** Task directions **
Can you write out everything from the line containing "has height=750, width=1200." down to the line containing "Action: (x=285, y=116)", substituting "Command" for "Instruction" and leaving all else unchanged?

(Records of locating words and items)

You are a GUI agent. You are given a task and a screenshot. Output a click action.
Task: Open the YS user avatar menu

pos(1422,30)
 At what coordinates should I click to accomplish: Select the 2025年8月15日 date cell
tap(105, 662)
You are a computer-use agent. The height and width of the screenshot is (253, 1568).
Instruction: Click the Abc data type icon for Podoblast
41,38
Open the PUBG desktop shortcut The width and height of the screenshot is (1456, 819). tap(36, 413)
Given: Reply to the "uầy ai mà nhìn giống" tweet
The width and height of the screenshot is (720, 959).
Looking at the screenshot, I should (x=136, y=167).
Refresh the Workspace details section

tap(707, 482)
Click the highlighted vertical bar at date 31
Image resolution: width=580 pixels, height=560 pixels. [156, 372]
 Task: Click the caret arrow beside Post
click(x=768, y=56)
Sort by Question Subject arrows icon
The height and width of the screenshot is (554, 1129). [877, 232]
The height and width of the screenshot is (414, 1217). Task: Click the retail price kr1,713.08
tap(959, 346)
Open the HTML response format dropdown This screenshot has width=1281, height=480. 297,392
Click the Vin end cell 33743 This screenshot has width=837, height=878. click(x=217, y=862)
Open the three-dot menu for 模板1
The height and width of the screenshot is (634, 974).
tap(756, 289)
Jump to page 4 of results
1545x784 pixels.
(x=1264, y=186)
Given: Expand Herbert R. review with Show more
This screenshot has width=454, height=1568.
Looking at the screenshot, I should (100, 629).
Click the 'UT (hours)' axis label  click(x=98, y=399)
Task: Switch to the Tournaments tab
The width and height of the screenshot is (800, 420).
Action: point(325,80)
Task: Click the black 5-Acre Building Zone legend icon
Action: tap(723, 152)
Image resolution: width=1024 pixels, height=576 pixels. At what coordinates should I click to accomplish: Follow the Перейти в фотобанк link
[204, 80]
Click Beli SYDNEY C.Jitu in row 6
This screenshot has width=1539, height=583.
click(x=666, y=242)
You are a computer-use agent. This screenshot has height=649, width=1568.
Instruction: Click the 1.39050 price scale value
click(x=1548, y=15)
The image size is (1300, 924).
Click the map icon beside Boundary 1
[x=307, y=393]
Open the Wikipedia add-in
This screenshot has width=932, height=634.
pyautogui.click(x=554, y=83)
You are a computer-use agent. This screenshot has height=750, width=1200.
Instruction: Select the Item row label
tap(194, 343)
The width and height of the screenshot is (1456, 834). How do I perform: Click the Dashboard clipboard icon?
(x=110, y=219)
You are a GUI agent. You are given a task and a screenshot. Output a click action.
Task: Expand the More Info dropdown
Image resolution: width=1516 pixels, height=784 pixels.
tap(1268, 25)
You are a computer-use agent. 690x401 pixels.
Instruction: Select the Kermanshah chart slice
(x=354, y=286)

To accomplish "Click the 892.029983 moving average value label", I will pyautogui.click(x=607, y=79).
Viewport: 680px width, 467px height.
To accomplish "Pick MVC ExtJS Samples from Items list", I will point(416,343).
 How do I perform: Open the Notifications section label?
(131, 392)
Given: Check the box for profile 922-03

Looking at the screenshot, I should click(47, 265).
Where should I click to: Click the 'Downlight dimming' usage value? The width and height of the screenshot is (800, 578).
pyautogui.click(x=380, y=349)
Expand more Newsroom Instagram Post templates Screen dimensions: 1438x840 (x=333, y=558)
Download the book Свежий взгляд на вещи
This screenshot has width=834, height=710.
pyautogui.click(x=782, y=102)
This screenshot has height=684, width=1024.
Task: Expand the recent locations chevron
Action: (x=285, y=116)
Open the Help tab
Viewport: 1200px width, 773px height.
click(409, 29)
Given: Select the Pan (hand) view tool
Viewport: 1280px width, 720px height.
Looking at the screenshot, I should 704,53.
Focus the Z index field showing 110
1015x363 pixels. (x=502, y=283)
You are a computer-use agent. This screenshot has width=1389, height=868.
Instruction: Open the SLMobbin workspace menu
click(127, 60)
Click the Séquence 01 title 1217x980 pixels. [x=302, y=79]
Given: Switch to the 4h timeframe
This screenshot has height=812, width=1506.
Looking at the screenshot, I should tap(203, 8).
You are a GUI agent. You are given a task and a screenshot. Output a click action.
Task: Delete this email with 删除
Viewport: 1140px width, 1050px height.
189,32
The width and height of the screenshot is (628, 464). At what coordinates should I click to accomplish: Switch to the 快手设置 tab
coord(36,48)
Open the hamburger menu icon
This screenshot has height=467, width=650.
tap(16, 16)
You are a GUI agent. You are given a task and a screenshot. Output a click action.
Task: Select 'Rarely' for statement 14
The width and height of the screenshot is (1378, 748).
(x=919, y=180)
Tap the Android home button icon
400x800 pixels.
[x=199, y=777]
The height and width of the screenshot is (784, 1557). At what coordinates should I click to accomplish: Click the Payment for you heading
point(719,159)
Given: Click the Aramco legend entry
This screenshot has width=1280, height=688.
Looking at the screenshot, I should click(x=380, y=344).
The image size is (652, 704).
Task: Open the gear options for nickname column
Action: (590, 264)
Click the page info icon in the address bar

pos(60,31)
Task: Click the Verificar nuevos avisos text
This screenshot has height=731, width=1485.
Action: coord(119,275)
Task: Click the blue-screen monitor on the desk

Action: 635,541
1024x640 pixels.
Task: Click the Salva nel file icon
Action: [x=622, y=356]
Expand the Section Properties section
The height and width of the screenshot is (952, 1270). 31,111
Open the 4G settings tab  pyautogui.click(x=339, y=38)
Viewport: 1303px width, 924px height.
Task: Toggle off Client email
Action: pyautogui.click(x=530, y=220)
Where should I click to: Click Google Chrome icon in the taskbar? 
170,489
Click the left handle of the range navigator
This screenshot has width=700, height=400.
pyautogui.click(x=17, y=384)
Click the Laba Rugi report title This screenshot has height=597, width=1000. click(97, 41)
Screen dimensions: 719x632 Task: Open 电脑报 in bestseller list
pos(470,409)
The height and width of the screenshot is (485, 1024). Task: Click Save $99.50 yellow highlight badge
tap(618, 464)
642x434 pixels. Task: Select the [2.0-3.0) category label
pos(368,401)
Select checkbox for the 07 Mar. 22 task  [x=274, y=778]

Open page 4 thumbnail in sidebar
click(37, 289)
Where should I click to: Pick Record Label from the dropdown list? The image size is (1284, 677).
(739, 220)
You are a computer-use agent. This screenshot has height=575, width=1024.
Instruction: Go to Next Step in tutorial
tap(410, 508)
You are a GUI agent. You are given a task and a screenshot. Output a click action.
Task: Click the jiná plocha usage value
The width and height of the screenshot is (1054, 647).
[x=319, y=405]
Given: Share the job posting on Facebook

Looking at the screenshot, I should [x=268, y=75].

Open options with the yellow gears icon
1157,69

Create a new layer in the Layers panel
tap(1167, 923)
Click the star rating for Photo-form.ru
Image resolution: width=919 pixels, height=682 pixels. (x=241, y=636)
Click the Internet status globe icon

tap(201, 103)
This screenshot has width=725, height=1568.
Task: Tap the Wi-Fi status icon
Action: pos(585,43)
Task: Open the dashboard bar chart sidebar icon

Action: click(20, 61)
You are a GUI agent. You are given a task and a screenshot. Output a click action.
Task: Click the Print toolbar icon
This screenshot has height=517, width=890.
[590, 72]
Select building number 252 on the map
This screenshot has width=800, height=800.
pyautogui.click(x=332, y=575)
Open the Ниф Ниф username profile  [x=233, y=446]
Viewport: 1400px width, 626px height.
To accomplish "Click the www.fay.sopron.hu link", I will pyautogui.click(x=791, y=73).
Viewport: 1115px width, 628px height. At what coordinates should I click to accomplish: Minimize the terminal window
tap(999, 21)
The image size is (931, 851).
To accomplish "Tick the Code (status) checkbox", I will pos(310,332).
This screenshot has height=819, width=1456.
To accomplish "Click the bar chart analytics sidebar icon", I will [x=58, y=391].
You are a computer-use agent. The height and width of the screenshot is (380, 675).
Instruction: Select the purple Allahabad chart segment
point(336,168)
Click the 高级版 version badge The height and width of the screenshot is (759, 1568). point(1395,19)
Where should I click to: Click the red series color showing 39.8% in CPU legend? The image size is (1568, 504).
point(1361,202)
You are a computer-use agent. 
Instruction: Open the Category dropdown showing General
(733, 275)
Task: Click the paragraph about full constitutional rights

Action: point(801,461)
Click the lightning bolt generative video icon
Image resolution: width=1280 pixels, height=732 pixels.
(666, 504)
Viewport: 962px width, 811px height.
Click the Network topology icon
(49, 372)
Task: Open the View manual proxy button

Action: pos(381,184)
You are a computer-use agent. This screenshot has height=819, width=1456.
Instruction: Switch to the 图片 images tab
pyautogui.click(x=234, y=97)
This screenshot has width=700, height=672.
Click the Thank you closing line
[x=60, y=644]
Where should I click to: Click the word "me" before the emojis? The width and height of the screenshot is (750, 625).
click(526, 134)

** Written solution **
You are a computer-use agent. This screenshot has height=750, width=1200.
Command: Select the Item row label
tap(194, 343)
The width and height of the screenshot is (1456, 834). How do I perform: Click the Dashboard clipboard icon?
(x=110, y=219)
You are a GUI agent. You are given a task and a screenshot. Output a click action.
Task: Expand the More Info dropdown
Image resolution: width=1516 pixels, height=784 pixels.
tap(1268, 25)
You are a computer-use agent. 690x401 pixels.
Command: Select the Kermanshah chart slice
(x=354, y=286)

To accomplish "Click the 892.029983 moving average value label", I will pyautogui.click(x=607, y=79).
Viewport: 680px width, 467px height.
To accomplish "Pick MVC ExtJS Samples from Items list", I will point(416,343).
 How do I perform: Open the Notifications section label?
(131, 392)
Given: Check the box for profile 922-03

Looking at the screenshot, I should click(47, 265).
Where should I click to: Click the 'Downlight dimming' usage value? The width and height of the screenshot is (800, 578).
pyautogui.click(x=380, y=349)
Expand more Newsroom Instagram Post templates Screen dimensions: 1438x840 (x=333, y=558)
Download the book Свежий взгляд на вещи
This screenshot has width=834, height=710.
pyautogui.click(x=782, y=102)
This screenshot has height=684, width=1024.
Task: Expand the recent locations chevron
Action: (x=285, y=116)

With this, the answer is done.